Присутствующие стали подниматься со своих кресел. Ногу свою я, наверное засидел, она не послушалась меня, и я не мог сразу подняться на костыль. Сталин с удивительным проворством подошел ко мне, помог подняться и, держа меня за руку, направился к заднему выходу из кабинета, за которым начинался длинный-длинный коридор с высокими глухими стенами, залитый обильным светом так, что ничего вокруг нельзя было видеть. Я шел неуверенно, не видя пола, казалось, вот-вот провалюсь в бездну. Коридор этот под прямым углом ломался, по углам едва угадывались застывшие как изваяния силуэты охраны. Коридор ломался несколько раз то вправо, то влево, пока мы не дошли до небольшого зала с экраном.

Я первый раз оказался со Сталиным один на один, и пока мы шли по коридору, не знал, о чем с ним говорить. Было мучительно от обильного света, от того, что идешь, как слепой, не видя ничего под ногами.

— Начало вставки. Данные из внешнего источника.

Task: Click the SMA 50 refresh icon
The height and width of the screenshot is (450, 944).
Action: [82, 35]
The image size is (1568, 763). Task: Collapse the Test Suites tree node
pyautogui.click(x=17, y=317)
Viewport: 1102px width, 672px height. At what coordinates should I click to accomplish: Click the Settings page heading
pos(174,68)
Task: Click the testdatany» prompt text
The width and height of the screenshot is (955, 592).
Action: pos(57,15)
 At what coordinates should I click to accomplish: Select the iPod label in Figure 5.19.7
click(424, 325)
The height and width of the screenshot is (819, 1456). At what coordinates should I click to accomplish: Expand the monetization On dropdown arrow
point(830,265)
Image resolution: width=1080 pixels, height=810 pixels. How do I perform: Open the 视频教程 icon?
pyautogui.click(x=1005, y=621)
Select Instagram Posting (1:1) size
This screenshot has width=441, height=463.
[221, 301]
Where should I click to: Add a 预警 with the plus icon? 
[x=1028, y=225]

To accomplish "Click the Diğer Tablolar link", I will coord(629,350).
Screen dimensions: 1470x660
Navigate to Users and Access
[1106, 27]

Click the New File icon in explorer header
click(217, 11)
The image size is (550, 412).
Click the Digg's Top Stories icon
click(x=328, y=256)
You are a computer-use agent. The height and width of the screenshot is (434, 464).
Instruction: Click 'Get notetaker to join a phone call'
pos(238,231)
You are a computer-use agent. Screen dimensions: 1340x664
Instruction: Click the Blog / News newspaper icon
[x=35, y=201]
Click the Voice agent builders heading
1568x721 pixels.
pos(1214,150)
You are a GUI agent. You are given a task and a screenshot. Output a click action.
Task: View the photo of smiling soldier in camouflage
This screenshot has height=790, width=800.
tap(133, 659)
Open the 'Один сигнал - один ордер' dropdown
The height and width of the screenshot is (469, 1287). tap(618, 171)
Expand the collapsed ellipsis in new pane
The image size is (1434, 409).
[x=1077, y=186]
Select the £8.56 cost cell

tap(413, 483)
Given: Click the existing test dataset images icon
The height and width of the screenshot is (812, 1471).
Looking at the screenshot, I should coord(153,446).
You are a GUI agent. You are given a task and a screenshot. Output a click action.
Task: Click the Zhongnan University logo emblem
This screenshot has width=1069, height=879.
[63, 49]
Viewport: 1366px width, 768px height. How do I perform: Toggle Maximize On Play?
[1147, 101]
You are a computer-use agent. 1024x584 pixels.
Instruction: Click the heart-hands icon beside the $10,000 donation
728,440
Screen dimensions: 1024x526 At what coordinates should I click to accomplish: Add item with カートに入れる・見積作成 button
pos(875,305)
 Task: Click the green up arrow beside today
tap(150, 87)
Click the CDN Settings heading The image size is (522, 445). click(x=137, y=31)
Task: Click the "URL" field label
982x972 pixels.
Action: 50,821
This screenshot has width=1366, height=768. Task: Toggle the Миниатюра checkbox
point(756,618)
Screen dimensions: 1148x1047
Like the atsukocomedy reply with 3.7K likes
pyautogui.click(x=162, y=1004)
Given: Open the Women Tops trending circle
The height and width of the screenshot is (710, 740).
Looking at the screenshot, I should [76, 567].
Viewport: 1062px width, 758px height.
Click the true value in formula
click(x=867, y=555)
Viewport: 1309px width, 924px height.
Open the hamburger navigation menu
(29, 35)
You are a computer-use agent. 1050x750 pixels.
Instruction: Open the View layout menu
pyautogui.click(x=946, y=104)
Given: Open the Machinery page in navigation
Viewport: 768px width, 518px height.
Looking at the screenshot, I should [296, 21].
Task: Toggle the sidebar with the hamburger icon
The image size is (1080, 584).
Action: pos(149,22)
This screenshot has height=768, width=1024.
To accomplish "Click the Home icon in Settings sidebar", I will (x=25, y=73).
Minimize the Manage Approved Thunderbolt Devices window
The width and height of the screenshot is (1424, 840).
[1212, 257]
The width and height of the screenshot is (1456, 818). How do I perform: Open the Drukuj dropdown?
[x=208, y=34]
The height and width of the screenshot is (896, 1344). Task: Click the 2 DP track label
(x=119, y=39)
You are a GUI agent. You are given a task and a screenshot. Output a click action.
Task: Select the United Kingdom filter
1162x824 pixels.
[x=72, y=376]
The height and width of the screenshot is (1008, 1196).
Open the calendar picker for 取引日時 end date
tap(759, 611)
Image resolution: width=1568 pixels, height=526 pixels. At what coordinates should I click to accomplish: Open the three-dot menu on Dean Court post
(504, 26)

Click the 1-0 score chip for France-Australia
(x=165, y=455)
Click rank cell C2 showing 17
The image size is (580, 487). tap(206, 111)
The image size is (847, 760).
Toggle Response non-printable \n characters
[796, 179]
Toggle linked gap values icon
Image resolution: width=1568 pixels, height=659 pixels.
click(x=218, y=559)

Я спросил, не слишком ли много света.

Сталин не сразу ответил…

– Вы хотели сказать: не слишком ли много охраны?

– Да, пожалуй и это.

Сталин снова задержался с ответом. Потом медленно, едва слышно, выцедил:

– Не в том беда, что много света или много охраны. Беда в том, что я не знаю, когда и кто из этих негодяев пустит мне в затылок пулю.

– По-моему, – заключил свой рассказ Иван Степанович, – мнительность и подозрительность Сталина к людям были вне всякой меры. Не трудно было догадаться, что и ослепительный свет в коридоре тоже имел свое назначение, был вызван его подозрительностью.

– Что касается его “особой любви” ко мне или Кузнецову, – продолжал адмирал, – это заблуждение. Любой из нас мог стать жертвой, допусти в обращении с ним хотя бы малейшую оплошность. Мы с Кузнецовым были крайне осторожны и предупредительны.

И немного подумав, добавил:

– А может быть, обжегшись на многих просчетах, на ощутимых потерях, поредевших рядах военачальников, он берег нас как военных специалистов?

Я спросил у адмирала о Берии.

– Что представлял он из себя? Почему он так многое позволял при Сталине?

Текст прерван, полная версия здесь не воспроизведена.